# CONSIGNES DE L'EXERCICE
1 – D'après le texte sur l'opéra Arminio de Händel, pendant quelle période le compositeur en écrit-il la musique ?
2 – Poursuivez le texte sur l'opéra Arminio de Händel à partir de sa dernière phrase.

# TEXTE SOURCE
::::
De ces trois décennies d’une intense création aiguillonnée par la concurrence, l’année 1737 se démarque, avec un trio d’opus en langue italienne présenté au Théâtre de Covent Garden : Arminio (12 janvier), Giustino (16 février) et Berenice (18 mai). Händel conçoit la musique du premier entre les 15 septembre et 14 octobre 1736, à partir d’une adaptation anonyme d’un livret d’Antonio Salvi dont se servirent avant lui Alessandro Scarlatti (1703), Caldara (1705), Steffani (1707), Pollarolo (1722) et Hasse (1730). Lui-même inspiré par la tragédie Arminius (1684) de Jean Galbert de Campistron, protégé de Racine, ce texte romance le récit que fit l’historien et sénateur Tacile de la violation d’un traité avec les occupants romains, au tout début du Ier siècle après J.-C., par le guerrier rhénan de la tribu des Chérusques.
Tandis que l’armée romaine avance vers le camp d’Arminio, ce dernier, poussé à la prudence par sa femme Tusnelda, se voit trahir par son beau-père Segeste, soucieux d’établir la paix. Au déchirement de l’épouse s’ajoute celui de sa sœur Ramise, contrainte de repousser Sigismondo, rejeton de Segeste, dont elle était l’amoureuse comblée. À l’acte médian, Tusnelda est torturée par une double pression : celle de céder au général Varo et celle de convaincre Arminio d’abandonner l’esprit de sacrifice. De son côté, Sigismondo empêche le meurtre de son père par Ramise. Plusieurs rebondissements mènent finalement à une fin heureuse : Varo épargne la vie d’un ennemi qu’il estime, Tuselda est sauvée du suicide, tandis que Segeste se repend.
::::
# DONNÉES FOURNIES
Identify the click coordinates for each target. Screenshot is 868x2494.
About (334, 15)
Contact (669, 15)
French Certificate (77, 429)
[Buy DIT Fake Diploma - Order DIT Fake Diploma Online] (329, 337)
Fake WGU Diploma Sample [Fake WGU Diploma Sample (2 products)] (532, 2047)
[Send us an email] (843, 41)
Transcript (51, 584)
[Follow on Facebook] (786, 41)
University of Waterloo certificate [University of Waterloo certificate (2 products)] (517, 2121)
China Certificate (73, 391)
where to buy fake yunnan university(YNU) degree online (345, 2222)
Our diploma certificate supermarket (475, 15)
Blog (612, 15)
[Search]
::::
# RÉSULTATS ATTENDUS
1 – Entre le 15 septembre et le 14 octobre 1736.

2 –
Dans cet enregistrement de la fin 2015, le contre-ténor Max Emanuel Cenčić, aimé pour sa chair sombre, défend un rôle-titre qu’il incarnerait plus tard à Karlsruhe, au temps de la Révolution française – d’où une jaquette bien peu Pax Romana… [lire notre chronique du 26 février 2017]. Ses frères de tessiture s’appellent ici Xavier Sabata (Tullio), toujours aussi agile et nuancé, et Vince Yi (Sigismondo), certes lumineux… mais jusqu’à l’aveuglement. Le soprano Layla Claire (Tuneslda) allie fluidité et fermeté, tandis que Ruxandra Donose (Ramise) s’avère efficace. Juan Sancho (Varo) offre un ténor d’une sûre vaillance et Petros Magoulas (Segeste) une basse bien posée. À la tête d’Armonia Atenea, que l’on sait jouer sur instruments d’époque [lire notre chronique du 9 juillet 2012, ainsi que nos critiques de Siroe, re di Persia et d’Il trionfo di Clelia], George Petrou conduit tout ce petit monde sans réel tonus ni éclat.